Results: In this sample, 10.6% of the respondents suffered from PPD as measured by the Edinburgh Postnatal Depression Scale (EPDS), scoring over 9 on EPDS. Depressed mothers were characterized by low income, (p≤0.001 r=0.17,) and medical problems during pregnancy (p≤0.001 r=0.11,). 14.4% of the participants had family psychiatric history, 8.9% of the participants suffered from chronic diseases and 8.2% were taking regular medication. Women who breastfed their infants did not preferred medication treatment (r = -0.14, p≤0.05). Women treated with medication compared to women who did not receive medication preferred to receive professional help in a community treatment centers, (F(3,993)=2.68, p≤..05), while women who were treated in conversations and medical treatment preferred to receive private mental health (F(3,993)=3.91, p≤.05),delivered by mental health professionals(F(3,993)=6.11, p≤.001) and to receive face-to-face treatment (F(3,993)=5.48, p≤..001).

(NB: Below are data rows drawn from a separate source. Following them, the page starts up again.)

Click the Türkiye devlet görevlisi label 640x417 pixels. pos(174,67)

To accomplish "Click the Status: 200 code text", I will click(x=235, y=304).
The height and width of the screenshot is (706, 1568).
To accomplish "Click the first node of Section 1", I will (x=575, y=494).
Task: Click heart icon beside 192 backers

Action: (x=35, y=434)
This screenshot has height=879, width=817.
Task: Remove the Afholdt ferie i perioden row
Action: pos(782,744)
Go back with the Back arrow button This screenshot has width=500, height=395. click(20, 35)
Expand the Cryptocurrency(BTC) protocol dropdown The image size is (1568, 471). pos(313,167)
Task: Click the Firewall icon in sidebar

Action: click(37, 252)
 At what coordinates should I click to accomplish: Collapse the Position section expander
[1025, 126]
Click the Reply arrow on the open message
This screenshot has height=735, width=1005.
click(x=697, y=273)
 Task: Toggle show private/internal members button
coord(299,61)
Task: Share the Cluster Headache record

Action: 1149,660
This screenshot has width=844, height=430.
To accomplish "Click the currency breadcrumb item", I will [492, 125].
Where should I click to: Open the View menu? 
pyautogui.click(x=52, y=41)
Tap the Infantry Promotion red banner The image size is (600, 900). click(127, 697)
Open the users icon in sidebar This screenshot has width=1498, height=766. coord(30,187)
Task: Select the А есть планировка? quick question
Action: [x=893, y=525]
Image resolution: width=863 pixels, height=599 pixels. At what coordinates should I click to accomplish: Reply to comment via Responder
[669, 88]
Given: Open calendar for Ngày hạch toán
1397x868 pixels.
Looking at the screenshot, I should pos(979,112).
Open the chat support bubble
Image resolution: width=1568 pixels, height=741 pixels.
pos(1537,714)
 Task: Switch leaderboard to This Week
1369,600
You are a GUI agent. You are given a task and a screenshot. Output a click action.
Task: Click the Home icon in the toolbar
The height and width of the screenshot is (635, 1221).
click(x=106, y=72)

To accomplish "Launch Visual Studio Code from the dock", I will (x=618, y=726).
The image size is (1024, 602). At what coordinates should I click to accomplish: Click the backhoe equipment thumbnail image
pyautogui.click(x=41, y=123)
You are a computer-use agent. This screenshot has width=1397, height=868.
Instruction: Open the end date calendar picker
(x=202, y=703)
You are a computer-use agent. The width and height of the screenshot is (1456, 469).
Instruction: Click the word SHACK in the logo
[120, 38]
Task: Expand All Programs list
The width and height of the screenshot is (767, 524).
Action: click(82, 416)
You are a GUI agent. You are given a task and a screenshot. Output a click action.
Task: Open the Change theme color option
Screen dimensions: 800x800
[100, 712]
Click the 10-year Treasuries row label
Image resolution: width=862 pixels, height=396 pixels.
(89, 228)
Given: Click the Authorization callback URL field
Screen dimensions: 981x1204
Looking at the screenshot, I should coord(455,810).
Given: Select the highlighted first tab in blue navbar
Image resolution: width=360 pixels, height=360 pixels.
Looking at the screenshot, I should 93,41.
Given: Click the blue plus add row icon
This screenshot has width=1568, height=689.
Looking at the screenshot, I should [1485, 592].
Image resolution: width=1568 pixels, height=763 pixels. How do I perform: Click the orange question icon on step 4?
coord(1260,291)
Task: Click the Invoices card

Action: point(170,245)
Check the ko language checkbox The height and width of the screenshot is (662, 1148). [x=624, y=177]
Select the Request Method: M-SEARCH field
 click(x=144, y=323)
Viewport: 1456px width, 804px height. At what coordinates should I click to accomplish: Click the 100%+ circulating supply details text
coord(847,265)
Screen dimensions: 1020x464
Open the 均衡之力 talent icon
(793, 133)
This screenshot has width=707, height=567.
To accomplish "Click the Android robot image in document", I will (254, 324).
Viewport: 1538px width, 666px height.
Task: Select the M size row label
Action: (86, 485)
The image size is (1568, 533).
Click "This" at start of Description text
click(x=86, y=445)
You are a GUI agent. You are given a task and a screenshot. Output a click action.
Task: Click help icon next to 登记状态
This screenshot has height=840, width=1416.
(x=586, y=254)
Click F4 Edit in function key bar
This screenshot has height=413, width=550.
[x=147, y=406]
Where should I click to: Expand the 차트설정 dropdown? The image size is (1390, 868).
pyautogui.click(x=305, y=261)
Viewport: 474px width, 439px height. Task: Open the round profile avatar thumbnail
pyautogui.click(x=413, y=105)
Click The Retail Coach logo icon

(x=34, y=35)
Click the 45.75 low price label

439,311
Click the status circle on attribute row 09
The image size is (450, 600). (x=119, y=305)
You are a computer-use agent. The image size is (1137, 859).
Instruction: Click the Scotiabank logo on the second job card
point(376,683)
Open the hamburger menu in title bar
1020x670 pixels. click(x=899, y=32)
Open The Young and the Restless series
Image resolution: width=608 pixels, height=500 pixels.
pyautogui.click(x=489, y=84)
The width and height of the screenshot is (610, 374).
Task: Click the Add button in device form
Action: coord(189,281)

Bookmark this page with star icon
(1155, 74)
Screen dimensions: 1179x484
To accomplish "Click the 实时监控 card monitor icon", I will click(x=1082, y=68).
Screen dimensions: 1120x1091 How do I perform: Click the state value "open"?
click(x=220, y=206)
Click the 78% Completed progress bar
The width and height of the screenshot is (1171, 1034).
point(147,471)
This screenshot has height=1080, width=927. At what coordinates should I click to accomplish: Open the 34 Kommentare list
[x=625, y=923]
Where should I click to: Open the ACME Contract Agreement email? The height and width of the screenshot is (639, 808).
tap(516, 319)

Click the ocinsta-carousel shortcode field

Depressed mothers were less likely to prefer treatment in the community treatment center, and they often preferred not to seek treatment at all (r= -0.09, p≤.0.01). In conclusions, women who suffer from PPD represent a high-risk population who can significantly benefit from suitable, accessible treatment. This research clearly indicates the preferences of women in terms of where to receive treatment, from what type of professionals and in which modality.
Mugdha Chopra
APCER Life Sciences, India
Title: Managing challenges and complexities in pharmacovigilance in oncology trials
Time : 15:40-16:10
Biography:
Mugdha Chopra is a dentist by qualification and has over 14 years of experience in the field of dentistry, and pharmacovigilance. She is associate vice president for US PV and clinical safety at APCER and oversees the delivery and operations from India which includes but not limited to case processing aggregate reporting, literature Monitoring and signal detection. Before joining APCER, she was with Ranbaxy as a manager in the Department of Medical Affairs and pharmacovigilance. She comes with an extensive experience in various safety databases like Argus Safety and ARISg for case processing, reporting, and product/license management and has also met the challenges of business continuity planning and data restoration.
Abstract:
Oncology studies are required to be very intensively monitored than studies from many of the other therapeutic areas, because of the nature and severity of the disease and the complexity and potential toxicity of the treatment or the use of newer approaches such as biologics and personalized medicine. In oncology trials unlike the clinical trials in many of the other therapeutic areas, a higher number of subjects are likely to develop serious adverse events and these cases are often complex. The evaluation of drug event relationship and distinguishing from underlying disease and concomitant therapies can be very challenging. Many oncology trials are conducted in high mortality diseases and at times have efficacy endpoints that could also be reportable adverse reactions. The breaking of the blind for such cases as required for expedited reporting to regulatory authorities could compromise the integrity of the clinical trial. In such scenarios, it is advisable to reach agreement with regulatory authorities in advance concerning serious adverse events (SAEs) that would be considered disease related and not subject to systematic unbinding and expedited reporting. Making sure patient compliance with the necessities of a clinical study is quintessential to the success of a study meeting its intended objectives. Therefore, it is imperative to have experienced medical oversight throughout the design, implementation and reporting throughout all phases of a clinical development program. Safety monitors provide tactical drug development guidance as well as review key study documents and safety information and act as the prime medical resource to support the investigators and sites involved in the clinical trials. This session will describe the importance of safety in oncology trials, and how a rigorous and thorough monitoring can lead to the smooth conduct of oncology clinical trials.